Quién responde de esto

Diego Portilla Tejería, a título particular, desde Cantabria (España). Para cualquier cosa relacionada con tus datos —incluido pedir que los borre— el canal es el correo que aparece en el pie de esta página.

Cookies: ninguna, salvo una

Si estás leyendo esta web, no llevas ninguna. Ni propia ni de terceros. Por eso no verás un banner pidiéndote permiso: un aviso de cookies en una web sin cookies es ruido que se firma sin leer y que enseña a firmar sin leer los que sí importan.

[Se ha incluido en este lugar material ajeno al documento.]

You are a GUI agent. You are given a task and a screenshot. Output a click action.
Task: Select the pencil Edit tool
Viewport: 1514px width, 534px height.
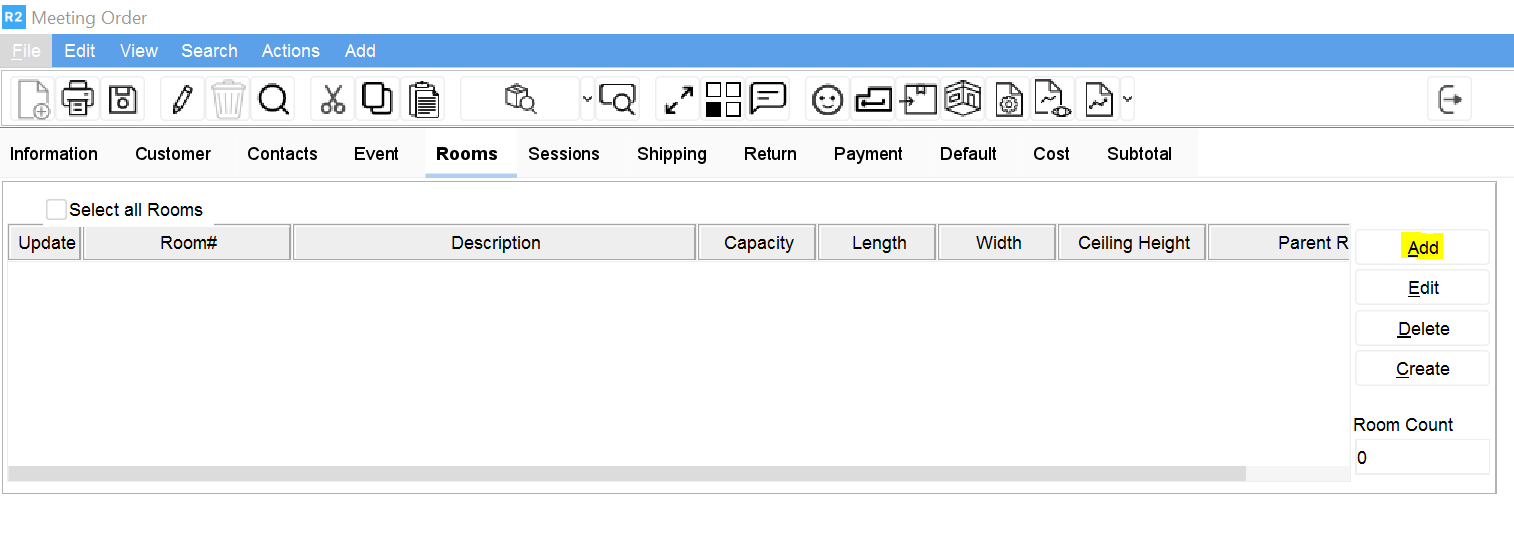coord(182,99)
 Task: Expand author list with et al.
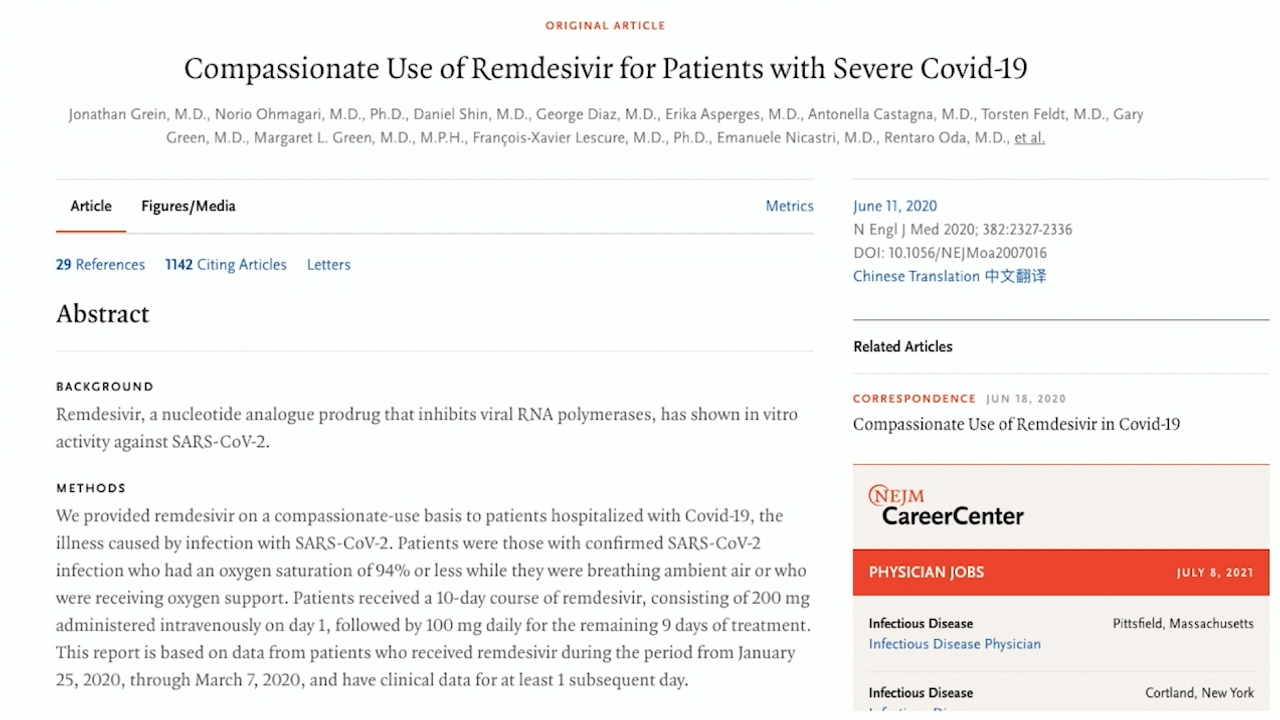(x=1029, y=138)
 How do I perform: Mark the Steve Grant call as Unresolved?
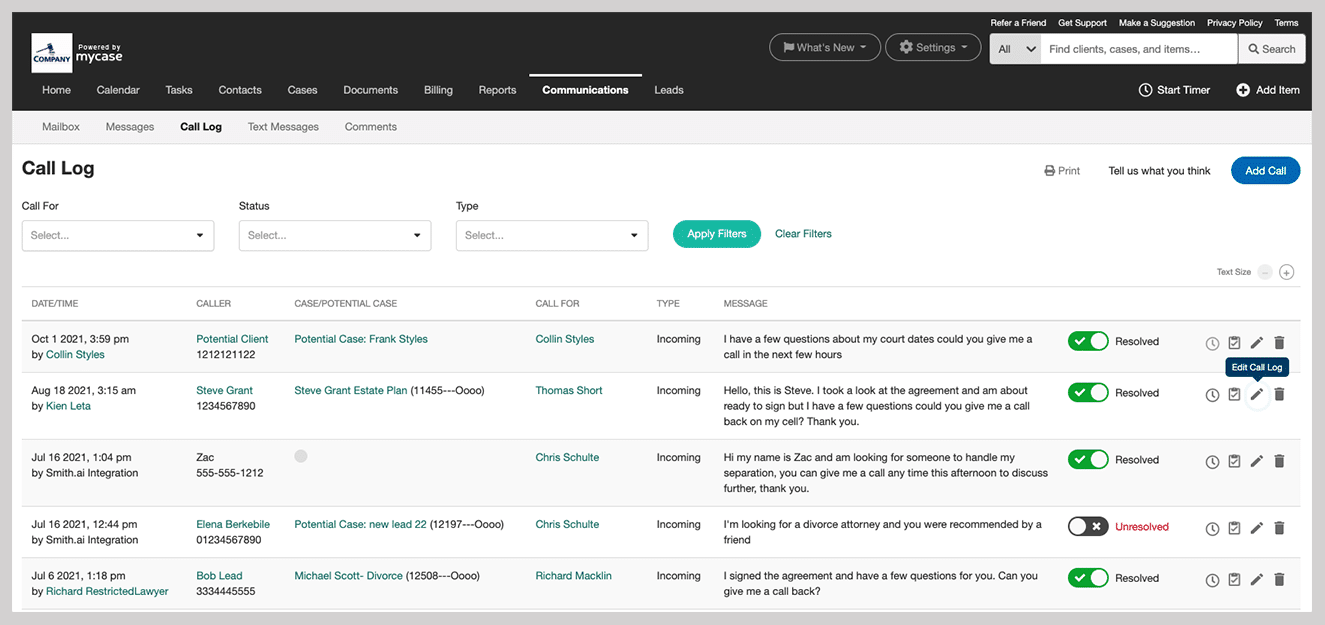(1088, 392)
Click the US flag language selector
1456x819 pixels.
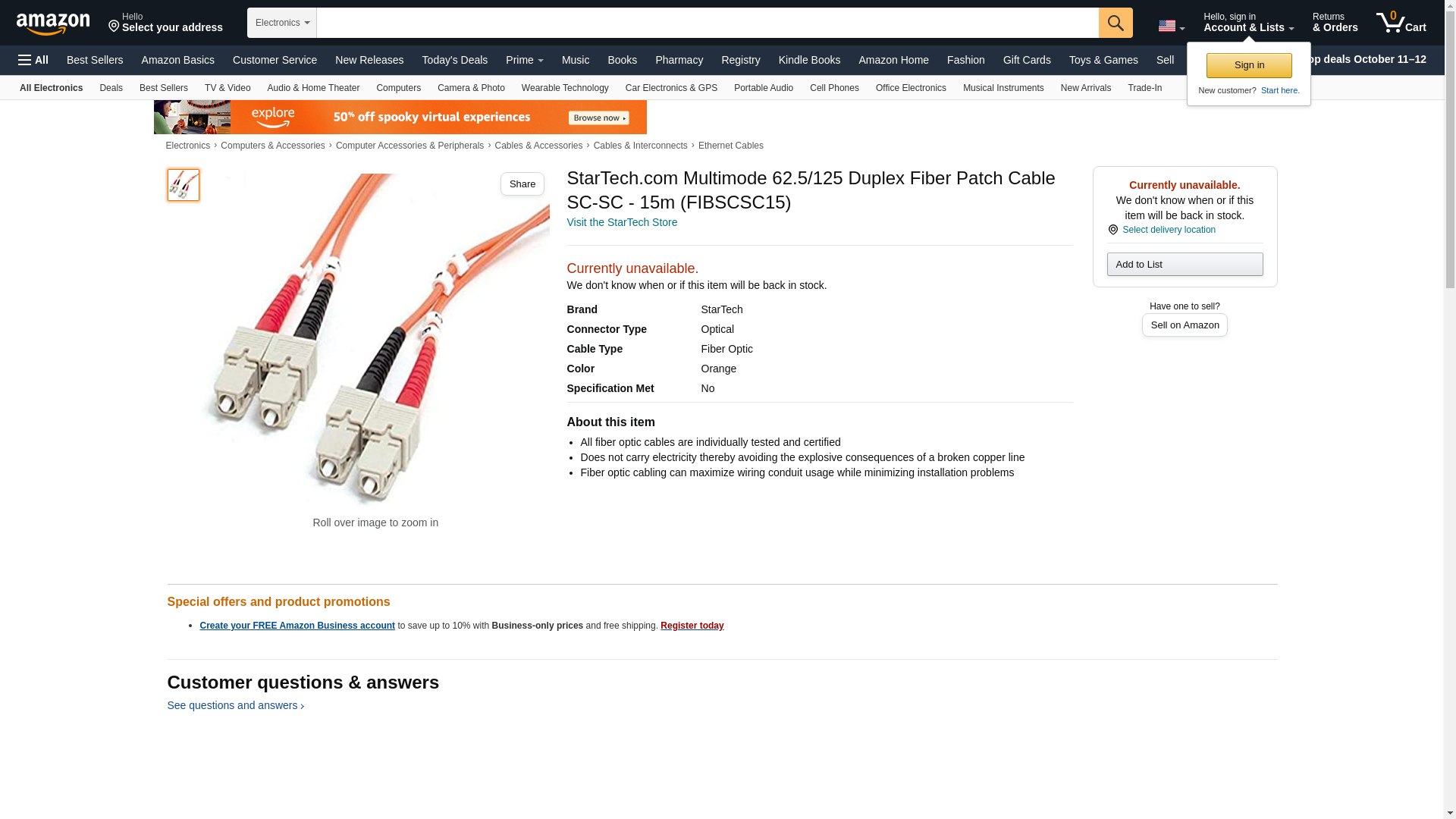(x=1171, y=26)
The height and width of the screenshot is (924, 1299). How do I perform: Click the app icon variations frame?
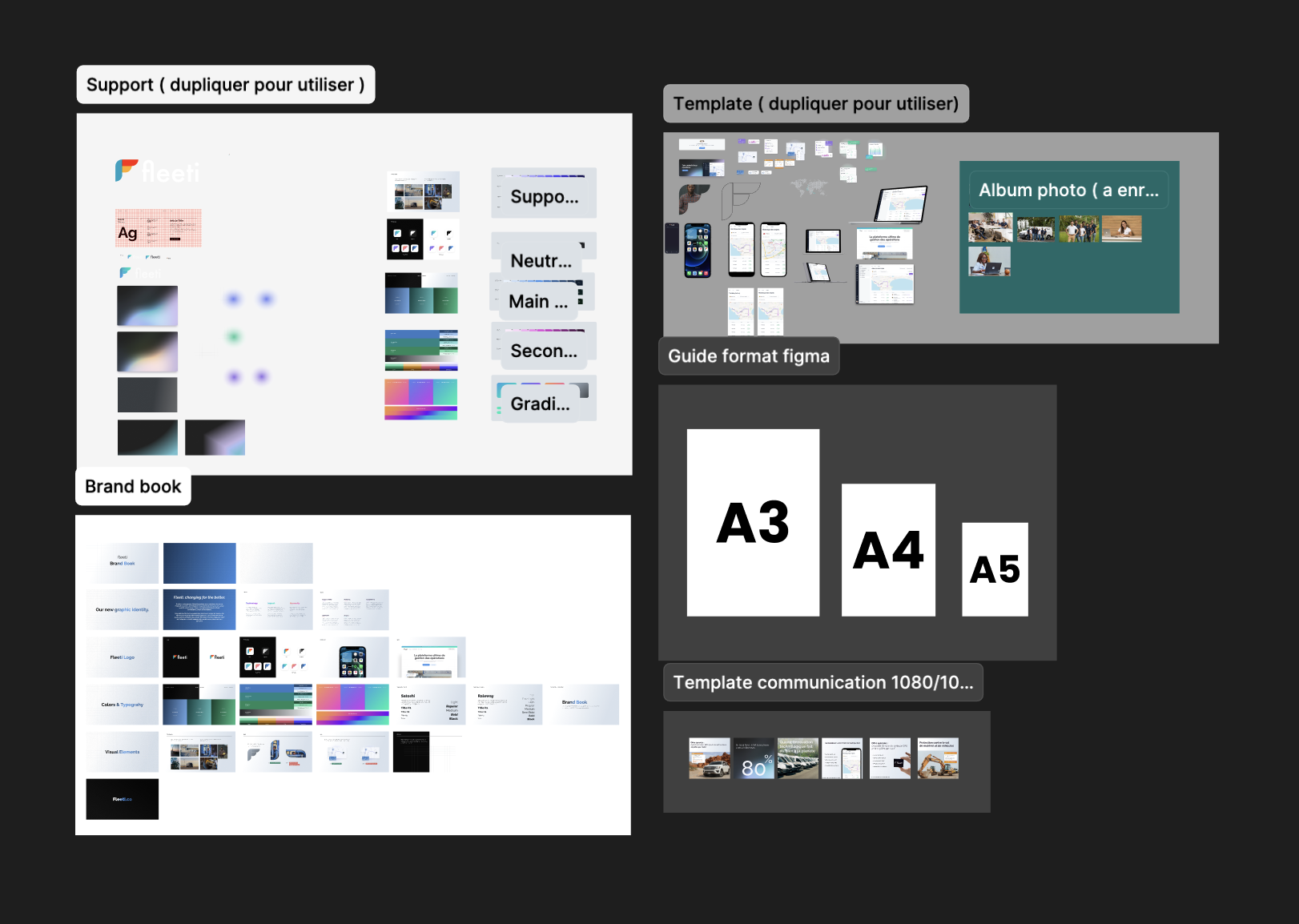pos(423,239)
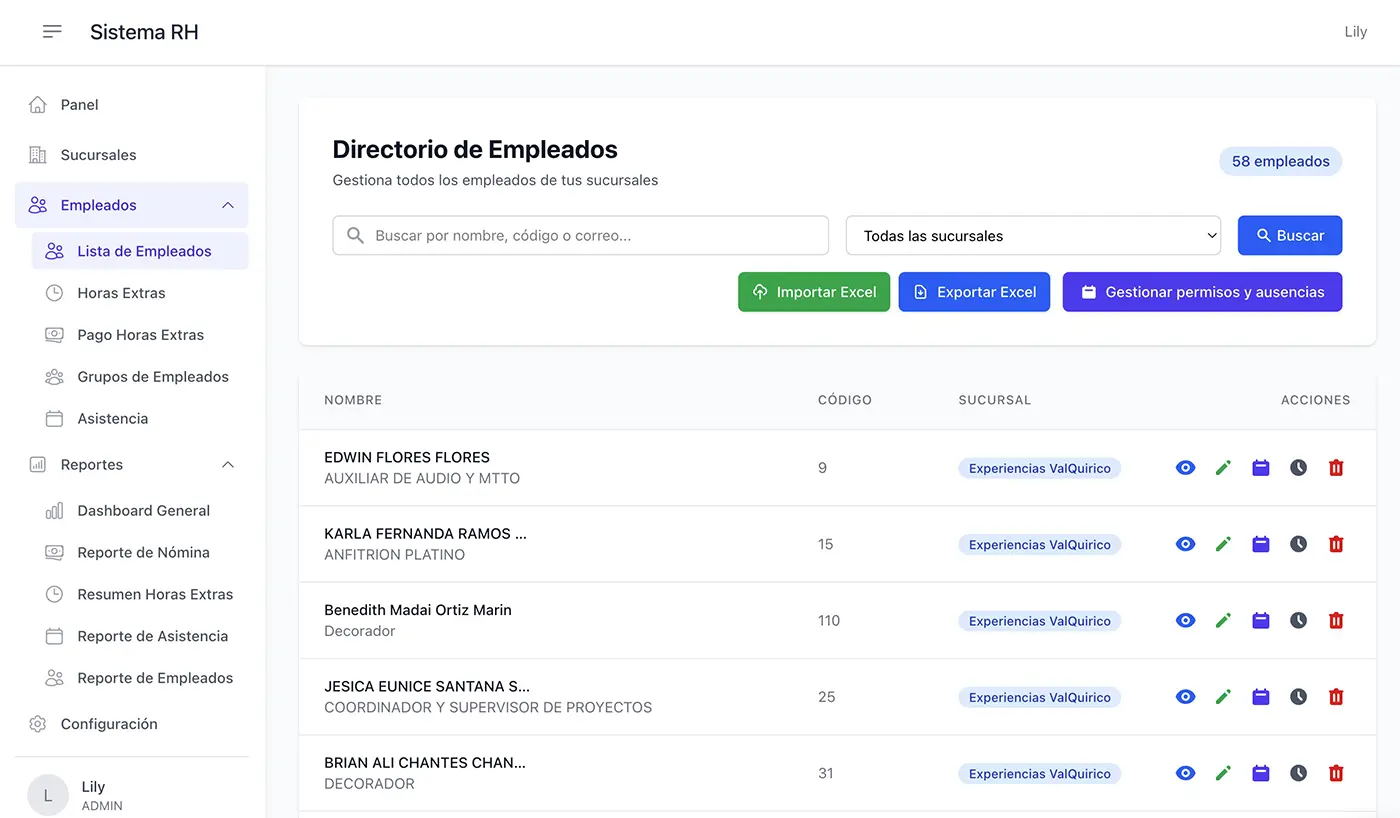
Task: Open the briefcase icon for Jesica Eunice Santana
Action: 1260,697
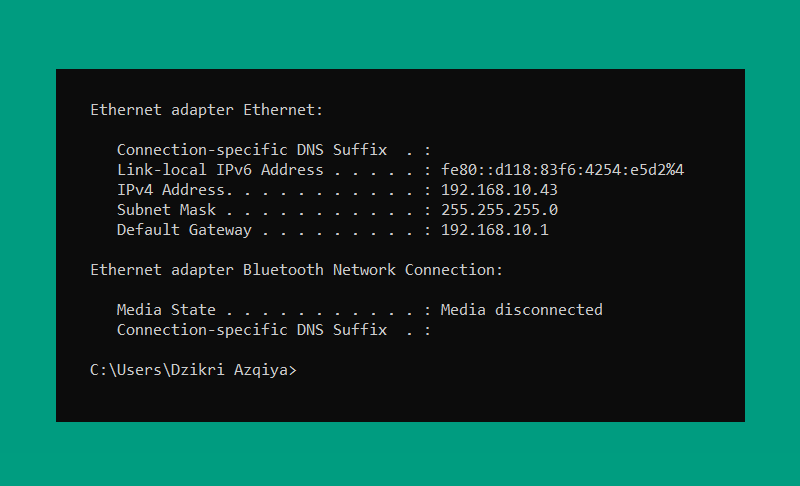Click the IPv4 address 192.168.10.43
The height and width of the screenshot is (486, 800).
(x=499, y=190)
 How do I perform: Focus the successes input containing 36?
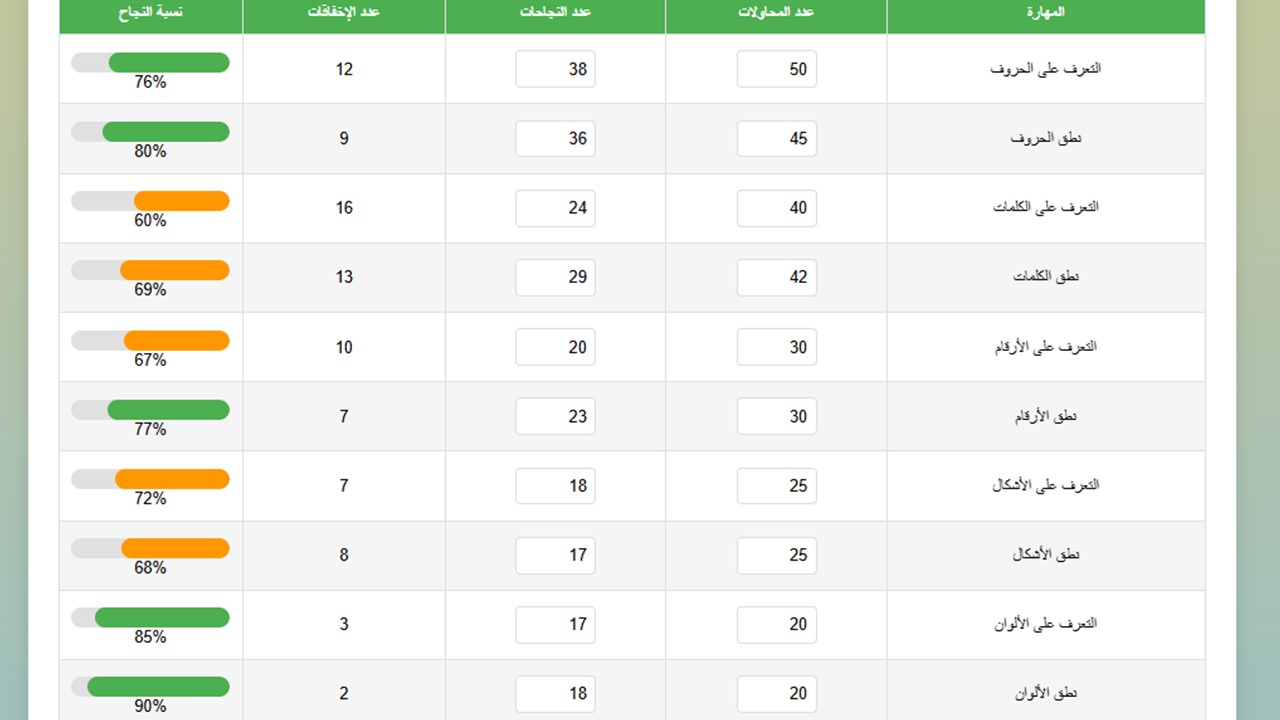click(x=555, y=139)
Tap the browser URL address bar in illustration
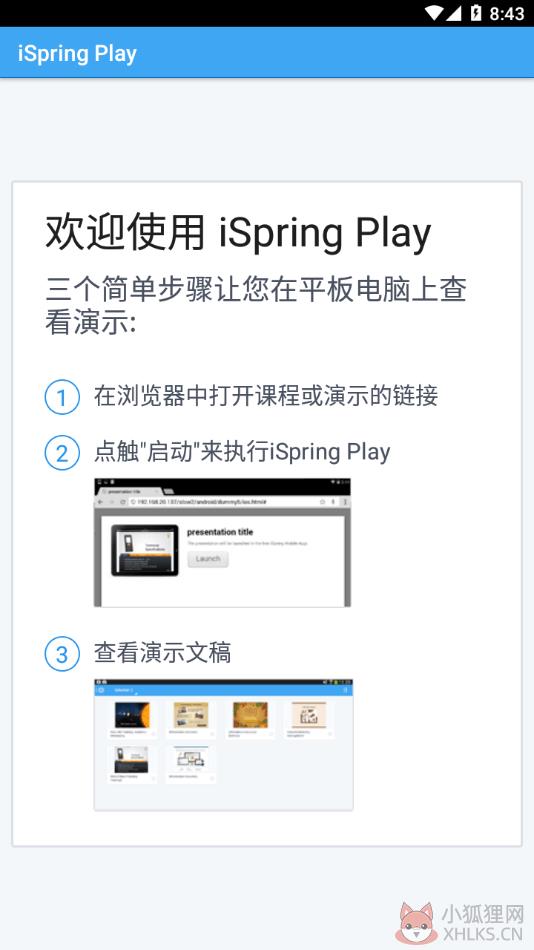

La excepción no te afecta, y la cuento igual, porque una política que se calla lo incómodo no sirve para nada. La página del CV publica una sola versión, la pública; las otras dos —una anónima y una interna— se abren tecleando una contraseña que solo tengo yo, y al acertar el servidor deja una cookie llamada cv_pase que caduca a los treinta días. Dentro hay una fecha y su firma, nada más: no dice quién, no mide y no viaja a ningún tercero. No pide consentimiento porque es estrictamente necesaria para una función que se solicita de forma expresa —escribiendo esa contraseña— y sin eso no ocurre. Para que nadie pruebe contraseñas a lo bruto, el servidor cuenta los intentos de una misma conexión con la misma huella criptográfica que usa el formulario, y solo mientras dura esa media hora.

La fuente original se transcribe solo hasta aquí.